The same week the VA Research and Development program gave all of us in federal service a reason to hold up our collective heads a little higher announcing that the Million Veteran Program (MVP) had enrolled its 500,000th participant, making it the largest genomic database in the world. Once again, it is difficult to imagine any other health care organization, except another federal agency like the National Institutes of Health, mounting such an ambitious research initiative.

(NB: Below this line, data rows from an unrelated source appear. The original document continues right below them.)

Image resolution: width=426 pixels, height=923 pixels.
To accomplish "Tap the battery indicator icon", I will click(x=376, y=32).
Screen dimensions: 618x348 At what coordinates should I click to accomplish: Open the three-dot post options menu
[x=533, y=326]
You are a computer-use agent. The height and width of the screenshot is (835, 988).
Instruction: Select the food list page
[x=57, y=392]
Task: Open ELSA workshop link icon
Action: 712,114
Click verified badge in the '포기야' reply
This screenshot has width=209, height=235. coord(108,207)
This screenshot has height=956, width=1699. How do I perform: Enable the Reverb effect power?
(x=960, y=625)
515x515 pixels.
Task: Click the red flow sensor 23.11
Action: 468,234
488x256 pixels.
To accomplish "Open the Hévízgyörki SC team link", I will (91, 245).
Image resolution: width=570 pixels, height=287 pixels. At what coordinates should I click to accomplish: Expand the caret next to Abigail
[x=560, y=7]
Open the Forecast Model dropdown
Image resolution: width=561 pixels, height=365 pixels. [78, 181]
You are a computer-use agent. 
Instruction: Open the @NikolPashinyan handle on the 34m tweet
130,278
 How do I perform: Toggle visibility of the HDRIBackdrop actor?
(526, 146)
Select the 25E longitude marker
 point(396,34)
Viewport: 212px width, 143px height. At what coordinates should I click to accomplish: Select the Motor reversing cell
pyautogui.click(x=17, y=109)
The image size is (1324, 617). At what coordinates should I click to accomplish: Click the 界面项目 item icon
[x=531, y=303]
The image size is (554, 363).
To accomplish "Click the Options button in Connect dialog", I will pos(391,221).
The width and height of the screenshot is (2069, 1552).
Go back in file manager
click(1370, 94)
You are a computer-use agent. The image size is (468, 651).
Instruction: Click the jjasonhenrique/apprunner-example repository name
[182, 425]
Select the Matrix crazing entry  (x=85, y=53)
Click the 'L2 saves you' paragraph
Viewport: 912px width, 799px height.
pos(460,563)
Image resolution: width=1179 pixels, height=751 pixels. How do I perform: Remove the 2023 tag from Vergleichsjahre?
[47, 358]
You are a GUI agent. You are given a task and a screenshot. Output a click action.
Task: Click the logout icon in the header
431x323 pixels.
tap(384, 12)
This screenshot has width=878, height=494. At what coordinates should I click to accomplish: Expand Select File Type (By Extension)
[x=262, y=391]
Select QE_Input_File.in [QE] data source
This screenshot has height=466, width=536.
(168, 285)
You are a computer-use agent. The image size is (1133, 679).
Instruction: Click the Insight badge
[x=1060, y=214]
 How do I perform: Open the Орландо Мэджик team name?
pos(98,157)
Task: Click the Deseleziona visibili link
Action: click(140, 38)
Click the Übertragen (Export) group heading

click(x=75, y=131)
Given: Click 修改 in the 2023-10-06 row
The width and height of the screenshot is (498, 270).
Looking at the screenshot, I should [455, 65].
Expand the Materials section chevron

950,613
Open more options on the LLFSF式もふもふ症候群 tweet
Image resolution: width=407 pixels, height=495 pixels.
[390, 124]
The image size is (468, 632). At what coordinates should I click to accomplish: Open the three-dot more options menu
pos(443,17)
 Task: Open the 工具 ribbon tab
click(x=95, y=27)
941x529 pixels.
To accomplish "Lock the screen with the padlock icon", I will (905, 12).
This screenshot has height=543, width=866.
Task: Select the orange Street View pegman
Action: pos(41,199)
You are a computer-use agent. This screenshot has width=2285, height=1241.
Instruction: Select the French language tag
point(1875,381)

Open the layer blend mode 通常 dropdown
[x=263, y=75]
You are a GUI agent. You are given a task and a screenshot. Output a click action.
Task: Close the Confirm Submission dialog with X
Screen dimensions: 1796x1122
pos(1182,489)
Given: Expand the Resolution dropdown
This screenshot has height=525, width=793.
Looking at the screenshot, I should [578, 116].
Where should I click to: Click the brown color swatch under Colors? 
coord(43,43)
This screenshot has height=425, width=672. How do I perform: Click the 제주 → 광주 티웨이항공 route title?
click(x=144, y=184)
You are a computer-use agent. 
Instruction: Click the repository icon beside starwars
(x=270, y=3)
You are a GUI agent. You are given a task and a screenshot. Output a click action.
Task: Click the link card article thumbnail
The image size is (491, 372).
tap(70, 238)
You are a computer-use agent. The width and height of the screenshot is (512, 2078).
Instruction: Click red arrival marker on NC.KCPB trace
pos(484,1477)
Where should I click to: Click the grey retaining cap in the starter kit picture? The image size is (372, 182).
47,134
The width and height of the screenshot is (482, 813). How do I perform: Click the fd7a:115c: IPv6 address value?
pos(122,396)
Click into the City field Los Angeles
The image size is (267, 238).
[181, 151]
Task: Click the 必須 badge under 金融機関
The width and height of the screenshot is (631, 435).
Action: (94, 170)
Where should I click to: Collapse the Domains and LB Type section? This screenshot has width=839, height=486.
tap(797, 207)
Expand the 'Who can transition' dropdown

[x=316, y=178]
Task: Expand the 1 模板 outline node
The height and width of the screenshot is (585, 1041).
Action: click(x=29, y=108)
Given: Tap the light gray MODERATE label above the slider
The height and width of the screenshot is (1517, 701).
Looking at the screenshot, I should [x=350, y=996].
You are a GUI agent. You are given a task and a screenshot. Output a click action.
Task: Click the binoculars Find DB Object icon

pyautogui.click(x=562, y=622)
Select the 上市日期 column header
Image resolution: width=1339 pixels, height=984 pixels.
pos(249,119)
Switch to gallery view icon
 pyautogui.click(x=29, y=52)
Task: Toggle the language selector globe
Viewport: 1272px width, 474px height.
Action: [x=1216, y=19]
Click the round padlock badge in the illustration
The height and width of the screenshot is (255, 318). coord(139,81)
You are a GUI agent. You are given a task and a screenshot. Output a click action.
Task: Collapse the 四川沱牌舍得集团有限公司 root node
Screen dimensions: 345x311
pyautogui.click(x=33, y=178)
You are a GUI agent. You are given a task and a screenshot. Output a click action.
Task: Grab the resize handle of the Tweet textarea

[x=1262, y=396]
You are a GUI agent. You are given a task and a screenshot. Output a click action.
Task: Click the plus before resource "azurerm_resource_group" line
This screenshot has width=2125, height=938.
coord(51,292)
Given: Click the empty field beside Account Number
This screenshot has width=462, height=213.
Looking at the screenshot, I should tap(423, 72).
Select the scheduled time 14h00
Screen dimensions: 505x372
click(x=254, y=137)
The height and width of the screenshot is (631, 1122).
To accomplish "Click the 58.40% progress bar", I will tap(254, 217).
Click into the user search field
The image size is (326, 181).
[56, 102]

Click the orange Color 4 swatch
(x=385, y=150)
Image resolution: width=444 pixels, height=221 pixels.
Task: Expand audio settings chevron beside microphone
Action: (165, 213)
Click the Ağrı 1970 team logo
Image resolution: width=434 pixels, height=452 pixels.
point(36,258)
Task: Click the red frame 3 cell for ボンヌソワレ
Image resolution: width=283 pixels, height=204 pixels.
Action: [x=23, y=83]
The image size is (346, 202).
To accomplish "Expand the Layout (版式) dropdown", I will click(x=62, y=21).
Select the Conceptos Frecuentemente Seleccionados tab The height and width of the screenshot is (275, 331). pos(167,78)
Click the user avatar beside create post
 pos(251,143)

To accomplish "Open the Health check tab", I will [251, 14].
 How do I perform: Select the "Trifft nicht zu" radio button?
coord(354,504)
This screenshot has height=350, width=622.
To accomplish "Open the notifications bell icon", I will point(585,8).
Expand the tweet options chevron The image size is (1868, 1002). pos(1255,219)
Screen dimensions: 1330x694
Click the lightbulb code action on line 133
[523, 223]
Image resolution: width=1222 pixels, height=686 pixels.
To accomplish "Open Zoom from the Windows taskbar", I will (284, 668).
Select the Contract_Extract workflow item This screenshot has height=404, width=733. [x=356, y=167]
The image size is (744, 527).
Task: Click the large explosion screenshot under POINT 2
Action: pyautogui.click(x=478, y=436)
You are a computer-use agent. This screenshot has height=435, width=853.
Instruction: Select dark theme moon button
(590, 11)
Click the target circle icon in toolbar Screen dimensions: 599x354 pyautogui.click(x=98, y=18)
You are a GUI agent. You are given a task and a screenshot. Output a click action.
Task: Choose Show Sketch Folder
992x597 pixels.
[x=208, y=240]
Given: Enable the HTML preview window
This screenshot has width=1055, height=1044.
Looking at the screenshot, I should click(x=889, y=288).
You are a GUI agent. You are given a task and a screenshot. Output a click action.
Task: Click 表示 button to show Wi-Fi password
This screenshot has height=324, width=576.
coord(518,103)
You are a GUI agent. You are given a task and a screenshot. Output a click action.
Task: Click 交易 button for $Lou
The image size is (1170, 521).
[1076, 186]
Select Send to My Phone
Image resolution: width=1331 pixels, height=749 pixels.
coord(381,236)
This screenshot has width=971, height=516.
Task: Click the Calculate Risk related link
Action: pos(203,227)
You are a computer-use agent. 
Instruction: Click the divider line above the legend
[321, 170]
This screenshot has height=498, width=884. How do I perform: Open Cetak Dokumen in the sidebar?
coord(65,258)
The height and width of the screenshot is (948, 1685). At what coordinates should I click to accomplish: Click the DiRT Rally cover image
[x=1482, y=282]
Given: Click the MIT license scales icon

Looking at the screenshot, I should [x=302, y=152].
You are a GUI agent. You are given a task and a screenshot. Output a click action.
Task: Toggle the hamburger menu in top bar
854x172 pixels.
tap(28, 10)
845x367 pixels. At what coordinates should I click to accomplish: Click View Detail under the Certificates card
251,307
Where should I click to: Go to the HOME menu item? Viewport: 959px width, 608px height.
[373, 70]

The MVP offers a databank—the likes of which has never been assembled—to study some of the most common and debilitating conditions, such as mental illness, substance use, and kidney and heart disease among many others. The combination of environmental genetics and clinical and psychosocial data will open doors of discoveries for thousands of people, veteran and nonveteran alike. Secretary McDonald applauded the most important ethical aspect of the project, the incomparable altruism of veterans, “Many of our veterans have saved lives on the battlefield and because of their participation in MVP, their participation has the potential to save countless lives—now and for generations to come.”
These 2 amazing initiatives have more in common than may seem apparent at first glance. Besides their intrinsic worth in humanist service and scientific creativity, respectively, putting veterans in homes and constructing a repository of scientific knowledge show that the VA—once accused of being a dinosaur ignoring the plummeting temperatures of its own ice age—has demonstrated remarkable instantiation of the I CARE Core Characteristics of agility and innovation (available at http://www.va.gov/icare) in the campaign to end homelessness and the MVP initiative.
These good-news stories celebrate the immense power of the VA to change the world for the better. This is reason enough to keep the faith that VA will emerge from the hearings and the headlines as a workforce proud of their privilege to care for veterans and contribute to the common good.